- **Problem statement**
Scan the entries below for the string "Versandkosten" and copy every line where it turns up.

** Recorded data follows **

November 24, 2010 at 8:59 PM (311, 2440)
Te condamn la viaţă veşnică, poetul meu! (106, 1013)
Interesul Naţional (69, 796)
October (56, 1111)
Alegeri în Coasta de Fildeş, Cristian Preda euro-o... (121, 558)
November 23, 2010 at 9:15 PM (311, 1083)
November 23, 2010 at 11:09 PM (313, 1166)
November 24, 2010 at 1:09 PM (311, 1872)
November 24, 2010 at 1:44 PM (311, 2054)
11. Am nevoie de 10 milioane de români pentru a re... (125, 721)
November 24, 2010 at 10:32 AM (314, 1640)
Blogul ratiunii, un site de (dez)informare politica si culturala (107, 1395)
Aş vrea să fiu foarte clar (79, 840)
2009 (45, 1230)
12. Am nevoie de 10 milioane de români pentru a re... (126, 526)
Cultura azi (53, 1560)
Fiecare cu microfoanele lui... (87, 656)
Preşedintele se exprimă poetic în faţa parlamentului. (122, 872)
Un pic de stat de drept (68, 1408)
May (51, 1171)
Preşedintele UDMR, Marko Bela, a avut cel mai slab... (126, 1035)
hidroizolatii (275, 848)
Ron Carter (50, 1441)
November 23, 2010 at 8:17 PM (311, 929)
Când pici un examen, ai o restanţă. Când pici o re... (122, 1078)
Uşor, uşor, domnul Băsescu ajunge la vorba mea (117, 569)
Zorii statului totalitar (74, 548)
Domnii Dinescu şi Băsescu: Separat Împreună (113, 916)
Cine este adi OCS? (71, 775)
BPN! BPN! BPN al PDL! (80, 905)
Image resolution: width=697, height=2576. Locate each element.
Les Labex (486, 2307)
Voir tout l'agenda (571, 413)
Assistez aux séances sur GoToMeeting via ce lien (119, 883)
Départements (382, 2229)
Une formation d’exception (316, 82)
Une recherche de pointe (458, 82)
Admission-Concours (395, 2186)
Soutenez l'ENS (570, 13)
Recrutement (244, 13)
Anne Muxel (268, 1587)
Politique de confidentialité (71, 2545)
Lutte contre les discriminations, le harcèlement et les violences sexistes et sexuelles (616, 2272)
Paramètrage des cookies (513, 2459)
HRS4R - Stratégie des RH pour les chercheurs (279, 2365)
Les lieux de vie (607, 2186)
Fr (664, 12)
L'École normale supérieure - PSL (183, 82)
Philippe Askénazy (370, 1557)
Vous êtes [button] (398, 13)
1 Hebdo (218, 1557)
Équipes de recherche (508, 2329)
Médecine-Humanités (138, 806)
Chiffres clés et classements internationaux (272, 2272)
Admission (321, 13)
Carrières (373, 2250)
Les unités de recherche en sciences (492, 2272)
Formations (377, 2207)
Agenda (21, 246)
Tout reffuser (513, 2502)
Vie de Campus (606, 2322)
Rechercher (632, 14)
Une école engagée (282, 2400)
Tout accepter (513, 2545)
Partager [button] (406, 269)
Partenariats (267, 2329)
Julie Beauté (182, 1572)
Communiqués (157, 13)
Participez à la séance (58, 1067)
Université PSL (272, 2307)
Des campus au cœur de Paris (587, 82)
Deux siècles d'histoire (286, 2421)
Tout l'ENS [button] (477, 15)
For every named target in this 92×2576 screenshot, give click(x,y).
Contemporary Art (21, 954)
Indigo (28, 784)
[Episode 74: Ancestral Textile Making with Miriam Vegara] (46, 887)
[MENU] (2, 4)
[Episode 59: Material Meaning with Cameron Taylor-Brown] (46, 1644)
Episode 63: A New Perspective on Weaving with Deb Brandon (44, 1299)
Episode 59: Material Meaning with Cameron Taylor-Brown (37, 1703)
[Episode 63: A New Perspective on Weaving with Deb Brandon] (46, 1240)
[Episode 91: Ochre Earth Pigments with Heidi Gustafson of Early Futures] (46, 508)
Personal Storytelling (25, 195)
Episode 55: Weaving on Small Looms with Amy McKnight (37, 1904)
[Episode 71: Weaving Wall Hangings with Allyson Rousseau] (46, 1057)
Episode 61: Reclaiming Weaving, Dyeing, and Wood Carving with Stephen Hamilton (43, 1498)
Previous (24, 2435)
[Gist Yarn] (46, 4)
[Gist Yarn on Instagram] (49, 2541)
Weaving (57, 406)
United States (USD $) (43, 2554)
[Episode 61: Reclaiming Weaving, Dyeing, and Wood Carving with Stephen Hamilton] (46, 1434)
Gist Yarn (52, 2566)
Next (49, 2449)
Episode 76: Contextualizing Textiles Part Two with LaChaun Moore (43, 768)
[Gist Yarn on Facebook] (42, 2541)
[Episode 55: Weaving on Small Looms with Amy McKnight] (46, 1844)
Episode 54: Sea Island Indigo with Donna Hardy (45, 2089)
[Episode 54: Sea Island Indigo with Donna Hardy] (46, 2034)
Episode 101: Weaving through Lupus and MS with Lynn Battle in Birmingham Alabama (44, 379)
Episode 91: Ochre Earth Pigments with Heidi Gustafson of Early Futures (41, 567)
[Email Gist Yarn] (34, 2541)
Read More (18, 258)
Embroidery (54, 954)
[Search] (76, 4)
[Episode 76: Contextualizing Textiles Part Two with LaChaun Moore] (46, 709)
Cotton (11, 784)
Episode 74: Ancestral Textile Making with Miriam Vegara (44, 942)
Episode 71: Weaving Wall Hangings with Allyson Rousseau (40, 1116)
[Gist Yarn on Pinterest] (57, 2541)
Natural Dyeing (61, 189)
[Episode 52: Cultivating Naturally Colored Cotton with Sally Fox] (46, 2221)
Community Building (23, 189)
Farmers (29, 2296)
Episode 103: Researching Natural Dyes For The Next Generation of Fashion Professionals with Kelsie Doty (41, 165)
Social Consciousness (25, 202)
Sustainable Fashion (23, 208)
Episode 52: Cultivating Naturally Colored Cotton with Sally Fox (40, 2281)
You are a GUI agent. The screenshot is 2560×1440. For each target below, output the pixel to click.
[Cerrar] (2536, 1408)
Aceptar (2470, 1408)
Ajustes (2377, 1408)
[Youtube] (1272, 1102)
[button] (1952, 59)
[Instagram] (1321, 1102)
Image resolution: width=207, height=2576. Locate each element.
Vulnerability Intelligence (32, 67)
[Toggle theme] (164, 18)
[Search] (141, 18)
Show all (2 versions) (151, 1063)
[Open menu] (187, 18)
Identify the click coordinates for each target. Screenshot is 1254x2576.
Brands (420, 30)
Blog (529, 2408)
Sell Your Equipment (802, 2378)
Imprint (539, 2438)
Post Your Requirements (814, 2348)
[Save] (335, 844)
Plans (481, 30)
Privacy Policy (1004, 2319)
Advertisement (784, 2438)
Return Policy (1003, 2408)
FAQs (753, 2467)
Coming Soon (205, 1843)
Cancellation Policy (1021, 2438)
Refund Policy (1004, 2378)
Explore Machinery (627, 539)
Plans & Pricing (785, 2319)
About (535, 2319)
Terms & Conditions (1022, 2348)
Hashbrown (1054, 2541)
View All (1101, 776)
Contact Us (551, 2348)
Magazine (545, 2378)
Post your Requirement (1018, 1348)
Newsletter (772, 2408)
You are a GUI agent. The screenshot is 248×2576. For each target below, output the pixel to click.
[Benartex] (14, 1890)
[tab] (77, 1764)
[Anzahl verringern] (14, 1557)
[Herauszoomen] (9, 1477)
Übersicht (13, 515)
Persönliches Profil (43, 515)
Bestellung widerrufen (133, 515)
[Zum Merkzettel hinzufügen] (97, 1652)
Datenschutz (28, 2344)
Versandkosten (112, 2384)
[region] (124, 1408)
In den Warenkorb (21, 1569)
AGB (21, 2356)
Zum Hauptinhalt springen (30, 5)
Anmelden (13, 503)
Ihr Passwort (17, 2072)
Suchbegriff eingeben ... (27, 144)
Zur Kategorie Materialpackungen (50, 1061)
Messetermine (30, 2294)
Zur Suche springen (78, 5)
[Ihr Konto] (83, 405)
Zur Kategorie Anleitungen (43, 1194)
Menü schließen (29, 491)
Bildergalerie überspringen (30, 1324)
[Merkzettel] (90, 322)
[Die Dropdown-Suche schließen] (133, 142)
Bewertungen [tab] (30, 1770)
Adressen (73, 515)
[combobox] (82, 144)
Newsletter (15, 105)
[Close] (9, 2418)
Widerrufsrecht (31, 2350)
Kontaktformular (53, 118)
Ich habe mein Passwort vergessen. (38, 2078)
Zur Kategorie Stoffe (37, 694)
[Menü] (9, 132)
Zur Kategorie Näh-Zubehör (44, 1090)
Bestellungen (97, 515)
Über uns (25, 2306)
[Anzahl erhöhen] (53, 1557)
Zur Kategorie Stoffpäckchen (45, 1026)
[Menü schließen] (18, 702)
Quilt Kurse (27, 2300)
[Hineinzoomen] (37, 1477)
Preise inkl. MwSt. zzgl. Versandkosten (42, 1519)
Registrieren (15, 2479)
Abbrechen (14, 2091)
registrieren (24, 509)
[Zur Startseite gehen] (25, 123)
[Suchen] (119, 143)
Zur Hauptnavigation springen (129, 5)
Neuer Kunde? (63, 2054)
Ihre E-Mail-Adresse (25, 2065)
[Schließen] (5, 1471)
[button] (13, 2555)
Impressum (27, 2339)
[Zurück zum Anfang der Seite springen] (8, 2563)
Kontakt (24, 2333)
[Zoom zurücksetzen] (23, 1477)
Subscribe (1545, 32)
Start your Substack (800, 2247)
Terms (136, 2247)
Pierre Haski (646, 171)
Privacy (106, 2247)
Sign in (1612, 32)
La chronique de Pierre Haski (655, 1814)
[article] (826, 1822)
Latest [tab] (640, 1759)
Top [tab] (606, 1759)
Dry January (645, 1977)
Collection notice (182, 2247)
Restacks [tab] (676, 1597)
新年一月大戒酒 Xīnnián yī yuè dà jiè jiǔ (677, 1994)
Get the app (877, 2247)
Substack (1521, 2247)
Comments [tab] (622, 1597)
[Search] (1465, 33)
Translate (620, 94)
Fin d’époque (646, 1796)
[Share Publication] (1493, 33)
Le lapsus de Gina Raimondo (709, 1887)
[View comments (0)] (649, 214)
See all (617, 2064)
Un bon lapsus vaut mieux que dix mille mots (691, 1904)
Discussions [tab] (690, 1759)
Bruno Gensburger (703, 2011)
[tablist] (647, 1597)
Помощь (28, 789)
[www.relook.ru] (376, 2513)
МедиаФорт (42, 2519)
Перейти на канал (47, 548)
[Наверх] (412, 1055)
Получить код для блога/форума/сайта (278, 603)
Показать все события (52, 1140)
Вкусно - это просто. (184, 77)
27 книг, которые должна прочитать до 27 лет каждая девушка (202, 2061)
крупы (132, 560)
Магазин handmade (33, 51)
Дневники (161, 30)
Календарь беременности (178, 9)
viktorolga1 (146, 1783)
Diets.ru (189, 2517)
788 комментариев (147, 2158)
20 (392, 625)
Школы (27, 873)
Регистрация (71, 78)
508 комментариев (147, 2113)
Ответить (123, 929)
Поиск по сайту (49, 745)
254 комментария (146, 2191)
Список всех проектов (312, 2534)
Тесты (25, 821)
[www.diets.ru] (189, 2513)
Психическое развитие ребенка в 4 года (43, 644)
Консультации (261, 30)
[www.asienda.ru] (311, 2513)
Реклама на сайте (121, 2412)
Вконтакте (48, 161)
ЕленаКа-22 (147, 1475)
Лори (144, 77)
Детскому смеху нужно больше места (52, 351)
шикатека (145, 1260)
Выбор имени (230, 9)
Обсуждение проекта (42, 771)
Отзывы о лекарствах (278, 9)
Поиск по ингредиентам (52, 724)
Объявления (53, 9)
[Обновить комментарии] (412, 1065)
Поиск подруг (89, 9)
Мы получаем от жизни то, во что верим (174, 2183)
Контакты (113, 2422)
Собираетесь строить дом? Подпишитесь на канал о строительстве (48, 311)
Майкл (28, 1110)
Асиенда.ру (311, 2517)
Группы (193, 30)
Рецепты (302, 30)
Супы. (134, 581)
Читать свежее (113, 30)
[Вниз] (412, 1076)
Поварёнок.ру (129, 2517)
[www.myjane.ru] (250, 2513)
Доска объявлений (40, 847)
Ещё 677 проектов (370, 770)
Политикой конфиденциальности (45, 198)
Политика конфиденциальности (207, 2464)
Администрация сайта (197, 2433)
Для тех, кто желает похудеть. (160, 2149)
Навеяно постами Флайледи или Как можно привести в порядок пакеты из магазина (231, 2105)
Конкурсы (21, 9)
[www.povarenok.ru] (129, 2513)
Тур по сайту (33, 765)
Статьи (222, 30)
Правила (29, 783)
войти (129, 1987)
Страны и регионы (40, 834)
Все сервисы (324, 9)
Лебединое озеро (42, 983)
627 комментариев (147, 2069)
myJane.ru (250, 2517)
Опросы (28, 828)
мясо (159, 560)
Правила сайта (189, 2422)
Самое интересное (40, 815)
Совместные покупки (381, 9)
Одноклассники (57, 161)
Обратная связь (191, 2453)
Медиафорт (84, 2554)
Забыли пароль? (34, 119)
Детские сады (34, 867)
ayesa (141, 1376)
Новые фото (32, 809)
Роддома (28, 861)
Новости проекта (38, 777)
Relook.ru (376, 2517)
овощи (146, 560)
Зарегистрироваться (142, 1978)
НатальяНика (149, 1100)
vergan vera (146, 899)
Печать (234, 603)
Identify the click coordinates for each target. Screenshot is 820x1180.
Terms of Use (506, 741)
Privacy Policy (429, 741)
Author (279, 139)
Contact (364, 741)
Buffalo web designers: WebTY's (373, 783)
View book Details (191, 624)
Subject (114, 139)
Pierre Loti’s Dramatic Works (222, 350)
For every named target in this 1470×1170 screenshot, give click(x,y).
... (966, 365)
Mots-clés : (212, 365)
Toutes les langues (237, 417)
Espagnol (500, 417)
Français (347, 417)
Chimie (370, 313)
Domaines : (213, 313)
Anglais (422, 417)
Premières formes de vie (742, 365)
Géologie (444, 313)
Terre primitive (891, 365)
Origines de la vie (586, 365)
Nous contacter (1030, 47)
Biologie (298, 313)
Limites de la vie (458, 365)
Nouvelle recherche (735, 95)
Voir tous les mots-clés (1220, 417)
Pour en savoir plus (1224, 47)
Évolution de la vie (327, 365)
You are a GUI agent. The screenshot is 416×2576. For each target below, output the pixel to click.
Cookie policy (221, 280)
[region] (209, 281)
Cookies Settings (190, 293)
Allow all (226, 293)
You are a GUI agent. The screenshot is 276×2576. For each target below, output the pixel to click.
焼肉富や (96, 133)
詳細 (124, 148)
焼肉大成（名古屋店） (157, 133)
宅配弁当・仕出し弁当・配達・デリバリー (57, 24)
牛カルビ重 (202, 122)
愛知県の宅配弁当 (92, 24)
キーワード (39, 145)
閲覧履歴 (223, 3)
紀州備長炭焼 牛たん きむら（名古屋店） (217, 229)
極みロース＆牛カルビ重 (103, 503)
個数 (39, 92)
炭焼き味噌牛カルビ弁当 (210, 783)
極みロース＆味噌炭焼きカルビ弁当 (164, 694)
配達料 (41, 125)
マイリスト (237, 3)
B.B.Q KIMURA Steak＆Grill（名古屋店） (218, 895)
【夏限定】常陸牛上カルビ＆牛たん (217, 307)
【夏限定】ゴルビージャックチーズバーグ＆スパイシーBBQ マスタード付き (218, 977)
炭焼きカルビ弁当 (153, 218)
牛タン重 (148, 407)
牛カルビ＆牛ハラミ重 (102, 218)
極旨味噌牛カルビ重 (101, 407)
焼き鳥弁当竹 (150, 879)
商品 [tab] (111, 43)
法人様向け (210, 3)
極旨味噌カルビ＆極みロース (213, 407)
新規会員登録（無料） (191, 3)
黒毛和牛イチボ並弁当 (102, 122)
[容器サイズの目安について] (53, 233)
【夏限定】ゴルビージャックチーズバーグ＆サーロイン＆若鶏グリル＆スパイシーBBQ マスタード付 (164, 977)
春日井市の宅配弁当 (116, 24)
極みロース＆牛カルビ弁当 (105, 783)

** End of Recorded data **

- **Output**
Versandkosten (112, 2384)
Preise inkl. MwSt. zzgl. Versandkosten (42, 1519)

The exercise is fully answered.